*HOW TO COMPLETE THIS TASK*
Each line below that contains the word "computer" must be copied.

***** INFORMATION

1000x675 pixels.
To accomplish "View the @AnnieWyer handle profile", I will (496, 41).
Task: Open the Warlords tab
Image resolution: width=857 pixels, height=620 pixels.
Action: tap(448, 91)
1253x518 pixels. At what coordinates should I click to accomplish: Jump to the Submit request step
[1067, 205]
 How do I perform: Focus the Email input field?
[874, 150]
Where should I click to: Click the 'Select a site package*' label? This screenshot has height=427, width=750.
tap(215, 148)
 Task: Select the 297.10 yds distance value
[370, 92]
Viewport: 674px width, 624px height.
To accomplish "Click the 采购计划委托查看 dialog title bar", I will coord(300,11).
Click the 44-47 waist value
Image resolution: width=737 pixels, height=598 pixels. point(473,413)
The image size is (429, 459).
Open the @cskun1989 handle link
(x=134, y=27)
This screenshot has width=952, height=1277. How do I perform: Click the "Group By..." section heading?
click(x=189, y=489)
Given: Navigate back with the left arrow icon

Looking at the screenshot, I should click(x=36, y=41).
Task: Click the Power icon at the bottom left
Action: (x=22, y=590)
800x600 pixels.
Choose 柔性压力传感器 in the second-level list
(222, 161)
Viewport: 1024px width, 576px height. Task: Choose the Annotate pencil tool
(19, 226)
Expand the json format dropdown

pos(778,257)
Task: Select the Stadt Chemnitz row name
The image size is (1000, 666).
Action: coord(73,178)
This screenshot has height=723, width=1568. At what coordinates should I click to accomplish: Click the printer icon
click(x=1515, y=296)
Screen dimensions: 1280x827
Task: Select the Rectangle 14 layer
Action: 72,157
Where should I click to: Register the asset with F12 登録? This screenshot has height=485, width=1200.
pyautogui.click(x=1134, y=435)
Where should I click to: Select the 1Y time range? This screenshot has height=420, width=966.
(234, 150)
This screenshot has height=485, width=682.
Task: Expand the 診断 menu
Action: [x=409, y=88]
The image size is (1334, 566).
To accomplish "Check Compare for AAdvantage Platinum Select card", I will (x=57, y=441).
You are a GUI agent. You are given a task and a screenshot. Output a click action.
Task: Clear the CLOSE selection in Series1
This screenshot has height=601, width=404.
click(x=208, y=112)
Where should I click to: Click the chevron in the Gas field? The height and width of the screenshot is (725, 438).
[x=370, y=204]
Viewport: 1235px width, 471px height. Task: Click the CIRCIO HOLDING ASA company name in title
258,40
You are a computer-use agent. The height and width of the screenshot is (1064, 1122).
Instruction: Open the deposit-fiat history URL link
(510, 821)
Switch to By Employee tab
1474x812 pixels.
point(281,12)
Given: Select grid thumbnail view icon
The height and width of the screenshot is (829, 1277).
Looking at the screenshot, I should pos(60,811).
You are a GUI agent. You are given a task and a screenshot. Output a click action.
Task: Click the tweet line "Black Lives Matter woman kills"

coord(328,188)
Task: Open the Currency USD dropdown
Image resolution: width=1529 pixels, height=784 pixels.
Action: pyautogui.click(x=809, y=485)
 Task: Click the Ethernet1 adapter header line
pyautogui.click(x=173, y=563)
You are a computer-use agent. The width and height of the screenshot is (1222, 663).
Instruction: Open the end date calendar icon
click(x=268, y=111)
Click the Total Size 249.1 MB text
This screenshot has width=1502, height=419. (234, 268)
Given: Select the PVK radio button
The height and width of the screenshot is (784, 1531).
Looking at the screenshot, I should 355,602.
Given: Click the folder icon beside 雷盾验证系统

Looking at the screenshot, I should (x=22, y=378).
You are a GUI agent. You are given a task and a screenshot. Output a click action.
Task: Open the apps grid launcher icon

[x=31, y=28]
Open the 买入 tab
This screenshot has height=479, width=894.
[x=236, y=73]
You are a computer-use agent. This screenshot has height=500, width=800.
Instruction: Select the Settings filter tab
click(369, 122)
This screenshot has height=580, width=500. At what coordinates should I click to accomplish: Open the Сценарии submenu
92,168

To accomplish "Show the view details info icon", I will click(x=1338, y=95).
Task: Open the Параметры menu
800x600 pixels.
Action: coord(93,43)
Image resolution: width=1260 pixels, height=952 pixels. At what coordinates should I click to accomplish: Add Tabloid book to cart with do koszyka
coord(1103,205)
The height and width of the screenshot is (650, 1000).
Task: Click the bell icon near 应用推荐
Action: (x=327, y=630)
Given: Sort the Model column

**********

*YOUR SOLUTION*
You are a computer-use agent. The height and width of the screenshot is (1064, 1122).
You are a computer-use agent. The width and height of the screenshot is (1222, 663).
You are a computer-use agent. This screenshot has height=500, width=800.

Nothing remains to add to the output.